((

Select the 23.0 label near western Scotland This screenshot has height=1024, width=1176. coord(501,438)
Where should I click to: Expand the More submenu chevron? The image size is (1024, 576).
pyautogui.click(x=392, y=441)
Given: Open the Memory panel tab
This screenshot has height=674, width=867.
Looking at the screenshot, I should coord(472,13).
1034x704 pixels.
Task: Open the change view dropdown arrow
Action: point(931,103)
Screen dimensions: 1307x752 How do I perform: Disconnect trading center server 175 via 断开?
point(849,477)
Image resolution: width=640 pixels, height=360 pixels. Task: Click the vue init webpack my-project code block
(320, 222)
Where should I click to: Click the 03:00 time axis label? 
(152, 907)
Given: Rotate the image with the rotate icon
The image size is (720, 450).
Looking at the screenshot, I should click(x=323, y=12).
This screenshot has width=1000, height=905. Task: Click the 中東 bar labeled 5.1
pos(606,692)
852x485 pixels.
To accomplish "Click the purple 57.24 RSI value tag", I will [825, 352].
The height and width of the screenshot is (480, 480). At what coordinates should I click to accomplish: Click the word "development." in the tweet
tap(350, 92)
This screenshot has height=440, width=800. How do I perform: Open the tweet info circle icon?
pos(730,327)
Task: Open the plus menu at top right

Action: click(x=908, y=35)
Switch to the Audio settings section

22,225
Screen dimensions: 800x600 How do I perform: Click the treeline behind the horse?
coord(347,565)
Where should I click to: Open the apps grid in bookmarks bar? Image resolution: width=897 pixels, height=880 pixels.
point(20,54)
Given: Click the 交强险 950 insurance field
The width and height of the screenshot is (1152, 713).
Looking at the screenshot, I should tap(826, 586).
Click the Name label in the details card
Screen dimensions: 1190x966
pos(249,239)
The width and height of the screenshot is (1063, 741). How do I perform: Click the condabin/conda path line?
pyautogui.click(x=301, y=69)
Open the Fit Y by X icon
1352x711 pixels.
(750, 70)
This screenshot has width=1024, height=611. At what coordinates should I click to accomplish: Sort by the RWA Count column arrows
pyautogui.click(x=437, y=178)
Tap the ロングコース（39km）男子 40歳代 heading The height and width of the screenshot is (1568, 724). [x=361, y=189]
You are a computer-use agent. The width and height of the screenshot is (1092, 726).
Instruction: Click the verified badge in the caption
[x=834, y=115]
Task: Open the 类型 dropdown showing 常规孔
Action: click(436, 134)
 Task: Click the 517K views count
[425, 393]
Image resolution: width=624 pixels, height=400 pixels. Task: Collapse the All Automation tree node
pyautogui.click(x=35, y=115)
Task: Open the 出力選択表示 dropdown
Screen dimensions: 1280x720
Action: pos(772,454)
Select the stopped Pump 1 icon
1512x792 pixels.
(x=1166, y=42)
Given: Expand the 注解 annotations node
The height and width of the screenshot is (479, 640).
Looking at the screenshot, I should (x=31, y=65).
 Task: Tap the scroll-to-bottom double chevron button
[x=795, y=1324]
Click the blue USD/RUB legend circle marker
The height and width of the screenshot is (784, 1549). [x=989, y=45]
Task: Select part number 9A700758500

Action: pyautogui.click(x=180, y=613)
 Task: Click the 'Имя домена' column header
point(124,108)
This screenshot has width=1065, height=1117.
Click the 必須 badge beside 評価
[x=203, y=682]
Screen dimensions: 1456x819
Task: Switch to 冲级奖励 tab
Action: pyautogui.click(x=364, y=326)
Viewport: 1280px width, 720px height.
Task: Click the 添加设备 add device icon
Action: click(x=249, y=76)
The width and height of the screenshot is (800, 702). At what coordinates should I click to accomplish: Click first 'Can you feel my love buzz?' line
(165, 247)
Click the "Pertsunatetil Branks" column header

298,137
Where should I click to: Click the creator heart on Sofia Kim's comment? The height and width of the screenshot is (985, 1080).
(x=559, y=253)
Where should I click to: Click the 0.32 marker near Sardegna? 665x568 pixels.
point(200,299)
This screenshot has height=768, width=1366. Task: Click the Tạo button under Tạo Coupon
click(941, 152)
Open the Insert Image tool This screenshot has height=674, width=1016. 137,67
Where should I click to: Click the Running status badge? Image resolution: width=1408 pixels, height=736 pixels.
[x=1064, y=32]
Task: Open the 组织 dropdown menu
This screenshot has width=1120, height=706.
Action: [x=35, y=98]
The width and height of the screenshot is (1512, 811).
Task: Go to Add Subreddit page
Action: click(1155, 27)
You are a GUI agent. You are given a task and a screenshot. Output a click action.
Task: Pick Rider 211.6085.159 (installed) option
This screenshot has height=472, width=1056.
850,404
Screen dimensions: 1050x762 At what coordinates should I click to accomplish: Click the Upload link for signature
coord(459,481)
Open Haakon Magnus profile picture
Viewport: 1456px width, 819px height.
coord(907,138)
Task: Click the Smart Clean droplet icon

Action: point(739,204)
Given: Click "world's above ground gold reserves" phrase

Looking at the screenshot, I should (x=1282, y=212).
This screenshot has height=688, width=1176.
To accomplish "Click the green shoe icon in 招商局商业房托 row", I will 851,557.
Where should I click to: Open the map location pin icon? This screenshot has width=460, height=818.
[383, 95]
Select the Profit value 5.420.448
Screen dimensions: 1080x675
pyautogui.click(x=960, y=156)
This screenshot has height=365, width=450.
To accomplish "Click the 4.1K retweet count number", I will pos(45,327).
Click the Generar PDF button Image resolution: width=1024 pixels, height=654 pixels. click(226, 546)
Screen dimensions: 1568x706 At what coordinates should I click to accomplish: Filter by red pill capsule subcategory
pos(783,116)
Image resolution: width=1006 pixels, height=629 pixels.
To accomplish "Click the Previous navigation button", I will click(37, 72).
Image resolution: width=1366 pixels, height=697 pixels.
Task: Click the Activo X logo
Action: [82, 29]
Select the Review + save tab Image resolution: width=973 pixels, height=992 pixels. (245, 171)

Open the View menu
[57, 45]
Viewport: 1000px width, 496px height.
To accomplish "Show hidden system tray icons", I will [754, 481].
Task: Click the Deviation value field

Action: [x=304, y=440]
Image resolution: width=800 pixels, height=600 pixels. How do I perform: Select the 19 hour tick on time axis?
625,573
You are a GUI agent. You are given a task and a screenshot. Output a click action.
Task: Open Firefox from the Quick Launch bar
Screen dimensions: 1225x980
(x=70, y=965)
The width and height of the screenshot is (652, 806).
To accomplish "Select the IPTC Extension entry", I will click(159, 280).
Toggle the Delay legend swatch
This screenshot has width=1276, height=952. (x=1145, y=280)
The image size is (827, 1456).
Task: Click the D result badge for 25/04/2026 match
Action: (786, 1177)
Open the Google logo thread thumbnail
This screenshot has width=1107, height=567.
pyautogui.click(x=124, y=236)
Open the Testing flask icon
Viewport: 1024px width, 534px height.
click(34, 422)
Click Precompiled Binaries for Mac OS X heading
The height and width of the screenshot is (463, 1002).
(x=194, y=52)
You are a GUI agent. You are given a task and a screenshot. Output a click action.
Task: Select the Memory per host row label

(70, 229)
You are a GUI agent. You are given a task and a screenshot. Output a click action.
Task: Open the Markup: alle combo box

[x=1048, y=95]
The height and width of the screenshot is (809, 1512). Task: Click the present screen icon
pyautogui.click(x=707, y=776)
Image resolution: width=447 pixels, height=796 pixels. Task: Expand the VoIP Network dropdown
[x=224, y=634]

))

> Goal of the exercise: The reply should consist of the records, reproduced exactly.

> Answer space:
Select the 23.0 label near western Scotland This screenshot has height=1024, width=1176. coord(501,438)
Where should I click to: Expand the More submenu chevron? The image size is (1024, 576).
pyautogui.click(x=392, y=441)
Given: Open the Memory panel tab
This screenshot has height=674, width=867.
Looking at the screenshot, I should coord(472,13).
1034x704 pixels.
Task: Open the change view dropdown arrow
Action: point(931,103)
Screen dimensions: 1307x752 How do I perform: Disconnect trading center server 175 via 断开?
point(849,477)
Image resolution: width=640 pixels, height=360 pixels. Task: Click the vue init webpack my-project code block
(320, 222)
Where should I click to: Click the 03:00 time axis label? 
(152, 907)
Given: Rotate the image with the rotate icon
The image size is (720, 450).
Looking at the screenshot, I should click(x=323, y=12).
This screenshot has width=1000, height=905. Task: Click the 中東 bar labeled 5.1
pos(606,692)
852x485 pixels.
To accomplish "Click the purple 57.24 RSI value tag", I will [825, 352].
The height and width of the screenshot is (480, 480). At what coordinates should I click to accomplish: Click the word "development." in the tweet
tap(350, 92)
This screenshot has height=440, width=800. How do I perform: Open the tweet info circle icon?
pos(730,327)
Task: Open the plus menu at top right

Action: click(x=908, y=35)
Switch to the Audio settings section

22,225
Screen dimensions: 800x600 How do I perform: Click the treeline behind the horse?
coord(347,565)
Where should I click to: Open the apps grid in bookmarks bar? Image resolution: width=897 pixels, height=880 pixels.
point(20,54)
Given: Click the 交强险 950 insurance field
The width and height of the screenshot is (1152, 713).
Looking at the screenshot, I should tap(826, 586).
Click the Name label in the details card
Screen dimensions: 1190x966
pos(249,239)
The width and height of the screenshot is (1063, 741). How do I perform: Click the condabin/conda path line?
pyautogui.click(x=301, y=69)
Open the Fit Y by X icon
1352x711 pixels.
(750, 70)
This screenshot has width=1024, height=611. At what coordinates should I click to accomplish: Sort by the RWA Count column arrows
pyautogui.click(x=437, y=178)
Tap the ロングコース（39km）男子 40歳代 heading The height and width of the screenshot is (1568, 724). [x=361, y=189]
You are a computer-use agent. The width and height of the screenshot is (1092, 726).
Instruction: Click the verified badge in the caption
[x=834, y=115]
Task: Open the 类型 dropdown showing 常规孔
Action: click(436, 134)
 Task: Click the 517K views count
[425, 393]
Image resolution: width=624 pixels, height=400 pixels. Task: Collapse the All Automation tree node
pyautogui.click(x=35, y=115)
Task: Open the 出力選択表示 dropdown
Screen dimensions: 1280x720
Action: pos(772,454)
Select the stopped Pump 1 icon
1512x792 pixels.
(x=1166, y=42)
Given: Expand the 注解 annotations node
The height and width of the screenshot is (479, 640).
Looking at the screenshot, I should (x=31, y=65).
 Task: Tap the scroll-to-bottom double chevron button
[x=795, y=1324]
Click the blue USD/RUB legend circle marker
The height and width of the screenshot is (784, 1549). [x=989, y=45]
Task: Select part number 9A700758500

Action: pyautogui.click(x=180, y=613)
 Task: Click the 'Имя домена' column header
point(124,108)
This screenshot has width=1065, height=1117.
Click the 必須 badge beside 評価
[x=203, y=682]
Screen dimensions: 1456x819
Task: Switch to 冲级奖励 tab
Action: pyautogui.click(x=364, y=326)
Viewport: 1280px width, 720px height.
Task: Click the 添加设备 add device icon
Action: click(x=249, y=76)
The width and height of the screenshot is (800, 702). At what coordinates should I click to accomplish: Click first 'Can you feel my love buzz?' line
(165, 247)
Click the "Pertsunatetil Branks" column header

298,137
Where should I click to: Click the creator heart on Sofia Kim's comment? The height and width of the screenshot is (985, 1080).
(x=559, y=253)
Where should I click to: Click the 0.32 marker near Sardegna? 665x568 pixels.
point(200,299)
This screenshot has height=768, width=1366. Task: Click the Tạo button under Tạo Coupon
click(941, 152)
Open the Insert Image tool This screenshot has height=674, width=1016. 137,67
Where should I click to: Click the Running status badge? Image resolution: width=1408 pixels, height=736 pixels.
[x=1064, y=32]
Task: Open the 组织 dropdown menu
This screenshot has width=1120, height=706.
Action: [x=35, y=98]
The width and height of the screenshot is (1512, 811).
Task: Go to Add Subreddit page
Action: click(1155, 27)
You are a GUI agent. You are given a task and a screenshot. Output a click action.
Task: Pick Rider 211.6085.159 (installed) option
This screenshot has height=472, width=1056.
850,404
Screen dimensions: 1050x762 At what coordinates should I click to accomplish: Click the Upload link for signature
coord(459,481)
Open Haakon Magnus profile picture
Viewport: 1456px width, 819px height.
coord(907,138)
Task: Click the Smart Clean droplet icon

Action: point(739,204)
Given: Click "world's above ground gold reserves" phrase

Looking at the screenshot, I should (x=1282, y=212).
This screenshot has height=688, width=1176.
To accomplish "Click the green shoe icon in 招商局商业房托 row", I will 851,557.
Where should I click to: Open the map location pin icon? This screenshot has width=460, height=818.
[383, 95]
Select the Profit value 5.420.448
Screen dimensions: 1080x675
pyautogui.click(x=960, y=156)
This screenshot has height=365, width=450.
To accomplish "Click the 4.1K retweet count number", I will pos(45,327).
Click the Generar PDF button Image resolution: width=1024 pixels, height=654 pixels. click(226, 546)
Screen dimensions: 1568x706 At what coordinates should I click to accomplish: Filter by red pill capsule subcategory
pos(783,116)
Image resolution: width=1006 pixels, height=629 pixels.
To accomplish "Click the Previous navigation button", I will click(37, 72).
Image resolution: width=1366 pixels, height=697 pixels.
Task: Click the Activo X logo
Action: [82, 29]
Select the Review + save tab Image resolution: width=973 pixels, height=992 pixels. (245, 171)

Open the View menu
[57, 45]
Viewport: 1000px width, 496px height.
To accomplish "Show hidden system tray icons", I will [754, 481].
Task: Click the Deviation value field

Action: [x=304, y=440]
Image resolution: width=800 pixels, height=600 pixels. How do I perform: Select the 19 hour tick on time axis?
625,573
You are a GUI agent. You are given a task and a screenshot. Output a click action.
Task: Open Firefox from the Quick Launch bar
Screen dimensions: 1225x980
(x=70, y=965)
The width and height of the screenshot is (652, 806).
To accomplish "Select the IPTC Extension entry", I will click(159, 280).
Toggle the Delay legend swatch
This screenshot has width=1276, height=952. (x=1145, y=280)
The image size is (827, 1456).
Task: Click the D result badge for 25/04/2026 match
Action: (786, 1177)
Open the Google logo thread thumbnail
This screenshot has width=1107, height=567.
pyautogui.click(x=124, y=236)
Open the Testing flask icon
Viewport: 1024px width, 534px height.
click(34, 422)
Click Precompiled Binaries for Mac OS X heading
The height and width of the screenshot is (463, 1002).
(x=194, y=52)
You are a GUI agent. You are given a task and a screenshot. Output a click action.
Task: Select the Memory per host row label

(70, 229)
You are a GUI agent. You are given a task and a screenshot. Output a click action.
Task: Open the Markup: alle combo box

[x=1048, y=95]
The height and width of the screenshot is (809, 1512). Task: Click the present screen icon
pyautogui.click(x=707, y=776)
Image resolution: width=447 pixels, height=796 pixels. Task: Expand the VoIP Network dropdown
[x=224, y=634]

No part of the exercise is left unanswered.